Medan — Tindakan arogan seorang oknum jaksa di Labuhanbatu Selatan (Labusel) yang diduga menodongkan senjata api menuai kecaman keras dari Aliansi Aktivis Kota (AKTA). Perilaku tersebut dinilai telah mencoreng marwah institusi penegak hukum dan tidak dapat ditoleransi dalam bentuk apa pun. Senin( 27/04/2026)
Kordinator Aliansi Aktivis Kota (AKTA) menegaskan, seorang aparat penegak hukum seharusnya menjadi teladan dalam menjunjung tinggi hukum, bukan justru mempertontonkan aksi layaknya “koboi” yang meresahkan masyarakat. Tindakan tersebut bukan hanya menciptakan ketakutan, tetapi juga merusak kepercayaan publik terhadap institusi kejaksaan.

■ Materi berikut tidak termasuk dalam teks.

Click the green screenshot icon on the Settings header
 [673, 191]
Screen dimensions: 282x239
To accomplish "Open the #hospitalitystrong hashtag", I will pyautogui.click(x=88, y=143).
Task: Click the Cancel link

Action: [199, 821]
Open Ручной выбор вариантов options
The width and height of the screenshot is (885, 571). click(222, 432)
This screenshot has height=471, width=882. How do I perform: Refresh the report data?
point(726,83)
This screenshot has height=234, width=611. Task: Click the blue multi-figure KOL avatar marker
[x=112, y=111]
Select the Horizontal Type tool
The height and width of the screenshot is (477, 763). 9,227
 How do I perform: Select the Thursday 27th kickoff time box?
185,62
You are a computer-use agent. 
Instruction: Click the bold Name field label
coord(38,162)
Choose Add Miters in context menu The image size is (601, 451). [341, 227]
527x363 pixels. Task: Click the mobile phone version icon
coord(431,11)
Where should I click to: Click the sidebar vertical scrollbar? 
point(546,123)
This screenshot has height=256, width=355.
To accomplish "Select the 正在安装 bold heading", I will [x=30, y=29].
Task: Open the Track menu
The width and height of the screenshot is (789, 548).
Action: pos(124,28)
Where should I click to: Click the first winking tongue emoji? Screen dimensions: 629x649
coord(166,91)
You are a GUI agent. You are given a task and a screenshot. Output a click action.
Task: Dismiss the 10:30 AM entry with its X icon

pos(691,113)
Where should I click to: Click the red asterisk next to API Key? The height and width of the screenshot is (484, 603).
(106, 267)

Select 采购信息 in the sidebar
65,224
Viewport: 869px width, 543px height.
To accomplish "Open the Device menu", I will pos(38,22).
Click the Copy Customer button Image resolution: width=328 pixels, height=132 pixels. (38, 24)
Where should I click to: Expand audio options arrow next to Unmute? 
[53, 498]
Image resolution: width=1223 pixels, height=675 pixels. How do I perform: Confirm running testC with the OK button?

“Oknum jaksa berinisial ‘E’ ini sudah melewati batas. Kami menilai yang bersangkutan tidak lagi layak berada di institusi kejaksaan karena telah mencoreng nama baik lembaga,” tegas Rizky.
Lebih lanjut, Rizky juga menyoroti dugaan praktik penyimpangan lain yang dilakukan oleh oknum tersebut, termasuk indikasi pemerasan dalam penanganan perkara yang semakin memperparah citra buruk aparat penegak hukum di mata masyarakat.
Adapun tuntutan tegas AKTA adalah sebagai berikut:
1. Mendesak Kejaksaan Agung RI untuk segera memecat oknum jaksa berinisial “E” yang terlibat dalam insiden penodongan senjata api di Medan/Labusel.
2. Mendesak Kapolda Sumatera Utara untuk segera menangkap dan memproses hukum jaksa “koboi” tersebut atas dugaan tindak pidana yang dilakukannya.
3. Menuntut evaluasi menyeluruh terhadap sistem pengawasan internal di tubuh kejaksaan guna mencegah terulangnya kejadian serupa.
AKTA menegaskan, aksi ini merupakan bentuk kontrol sosial terhadap institusi penegak hukum agar tetap berjalan di koridor yang benar dan tidak menyalahgunakan kewenangan.
“Aksi ini adalah peringatan keras. Jangan biarkan hukum dipermainkan oleh oknum yang seharusnya menjaganya. Jika tidak ada tindakan tegas, maka kami akan menggelar aksi lanjutan sebagai bentuk tekanan moral kepada aparat penegak hukum,” tutup Rizky.